季染暗自骂了这狗东西两声,心知果然是躲不过去了,进了纳气境也好寻个人来称量称量,便微微欠身,拱了拱手。
二师兄晏成东心中有些轻视,心知师父对这便宜师弟不管不顾,剑法也没有教个一鳞二爪的,就老神在在的杵在原地等着季染攻来。
季染受了如此轻视,心中隐隐有些不愉,看了二师兄一眼,一步踏出,提起铁剑便斩。
晏成东看季染整得有模有样,更加不放在眼里,还未说出什么嘲讽的话,便感觉眼前景色一变,只见一道剑光奔腾而来,眨眼之间便至面门。
略微收起了些许轻视之心,这才提起真气,做出挥剑的姿态。
江枫瑶略微有了些欢喜笑意,心中想到小师弟还真是争气,恨不得再强上两分将这个豁牙师兄杀的屁滚尿流。
只见晏成东横挥一剑,挡下这阵剑光,正想着如何一剑刺敌,将这场战斗结束得更潇洒一些。
正思忖间,无数剑光更是纷至沓来,皆如龙蛇缠绕,海波怒潮,飞至各种刁钻角度。
心中焦急更甚,想要一一挡下,也未料得季染剑气如此之快,应付不急,膝盖手臂被割开无数伤口。
再一愣神之间,一道剑光飞至喉头,却只是破了表皮。
晏成东摸了摸喉头的血迹,虽然不敢置信,却也知道自己不是对手,即便有些轻敌的成分在其中。
脸上瞬间变得赤红无比,在小师妹眼前落了面子,难堪至极,心中也十分恼怒。
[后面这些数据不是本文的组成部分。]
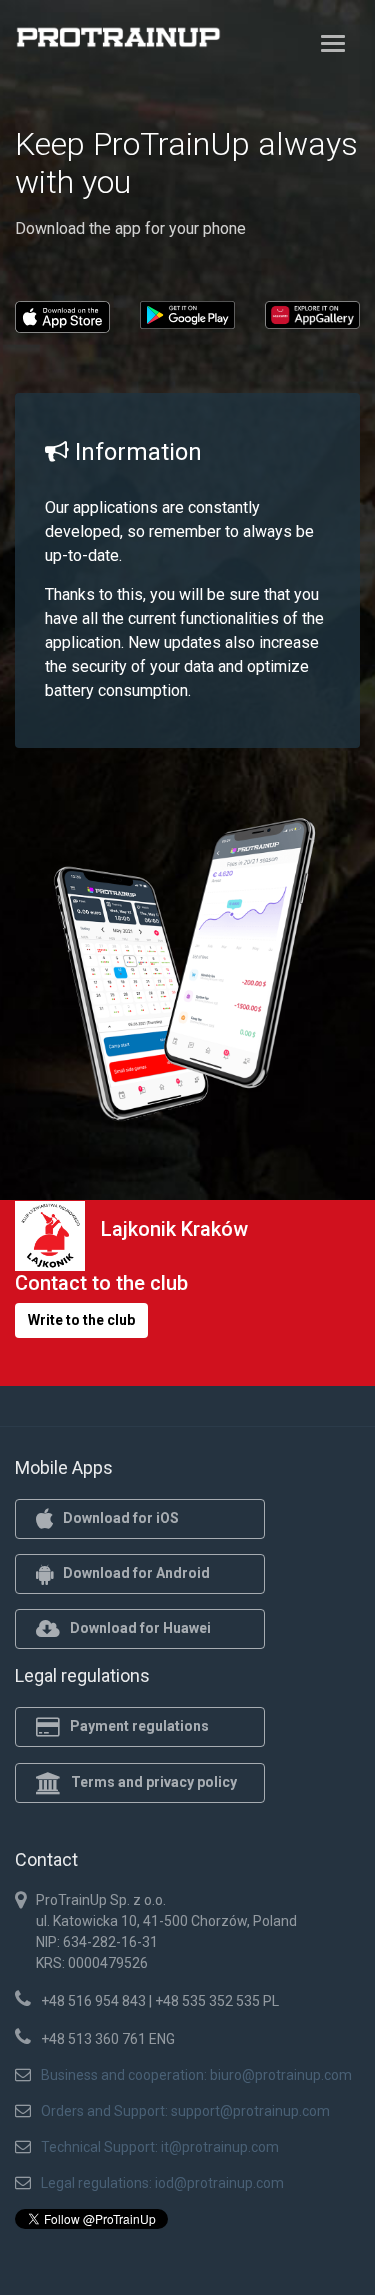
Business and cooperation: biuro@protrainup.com (196, 2075)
对季染暗恨不已,却又不好意思久留,恶狠狠地瞪了一眼就灰溜溜地跑开了。
江枫瑶却看得异彩连连,连刚才的不快也不知道飞到哪里去了,快步跑上来,抱着季染的胳膊欢呼两声。
“小师弟,你藏得可真够深的,你这剑法又是从何处学来,剑招变化如此之快,一剑快胜一剑,败二师兄也如砍瓜切菜一般。”
季染开了窍,心知在师妹面前可不能显摆,谦虚道:“我每日看师姐练剑,总归有些心得,再又看了些所谓江湖把式,不过舞得快些罢了。”
又听得叮的一声,“主线任务攻略江枫瑶,完成度百分之二十五”
季染心中欢喜更甚。
就在季染自鸣得意间,山脚处突然传来一阵喧闹声。